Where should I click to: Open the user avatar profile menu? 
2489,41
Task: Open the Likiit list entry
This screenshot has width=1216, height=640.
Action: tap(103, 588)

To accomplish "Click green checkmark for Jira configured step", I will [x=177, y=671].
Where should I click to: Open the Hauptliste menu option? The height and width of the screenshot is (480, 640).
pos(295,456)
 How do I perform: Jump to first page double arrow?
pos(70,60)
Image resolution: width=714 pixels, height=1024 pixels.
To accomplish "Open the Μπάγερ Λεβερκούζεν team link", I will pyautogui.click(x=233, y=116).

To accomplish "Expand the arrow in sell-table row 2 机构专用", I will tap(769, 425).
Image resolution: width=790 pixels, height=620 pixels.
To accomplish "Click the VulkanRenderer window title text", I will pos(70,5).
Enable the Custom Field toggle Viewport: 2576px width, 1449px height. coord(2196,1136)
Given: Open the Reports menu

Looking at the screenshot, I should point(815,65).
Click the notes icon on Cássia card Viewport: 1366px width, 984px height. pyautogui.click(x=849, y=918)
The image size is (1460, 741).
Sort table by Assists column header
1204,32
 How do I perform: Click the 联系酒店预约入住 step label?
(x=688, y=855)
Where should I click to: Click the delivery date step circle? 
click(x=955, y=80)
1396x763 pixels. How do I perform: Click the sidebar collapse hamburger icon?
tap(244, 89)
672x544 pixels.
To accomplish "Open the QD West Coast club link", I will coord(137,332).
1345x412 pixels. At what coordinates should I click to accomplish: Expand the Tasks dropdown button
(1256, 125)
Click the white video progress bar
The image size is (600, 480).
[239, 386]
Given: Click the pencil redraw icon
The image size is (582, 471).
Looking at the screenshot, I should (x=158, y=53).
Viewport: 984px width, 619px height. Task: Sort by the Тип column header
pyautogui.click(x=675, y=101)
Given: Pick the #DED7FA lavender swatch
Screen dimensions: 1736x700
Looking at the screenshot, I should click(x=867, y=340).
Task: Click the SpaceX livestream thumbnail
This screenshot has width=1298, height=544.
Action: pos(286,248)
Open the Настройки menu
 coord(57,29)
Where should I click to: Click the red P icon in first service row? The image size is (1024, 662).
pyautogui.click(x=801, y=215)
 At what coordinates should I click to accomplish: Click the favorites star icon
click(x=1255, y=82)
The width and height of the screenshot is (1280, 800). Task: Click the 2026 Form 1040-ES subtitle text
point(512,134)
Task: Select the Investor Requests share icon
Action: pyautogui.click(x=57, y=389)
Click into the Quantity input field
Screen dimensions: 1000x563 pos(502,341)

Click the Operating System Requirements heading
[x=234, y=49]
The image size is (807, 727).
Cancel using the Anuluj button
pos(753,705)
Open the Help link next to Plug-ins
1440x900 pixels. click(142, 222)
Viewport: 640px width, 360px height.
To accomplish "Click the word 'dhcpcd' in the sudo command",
+++
Which lines of the data above contain the word "Given", with case counting? Show each of those lines in full.

RESULT |
Given: Open the Reports menu
Given: Click the pencil redraw icon
Given: Pick the #DED7FA lavender swatch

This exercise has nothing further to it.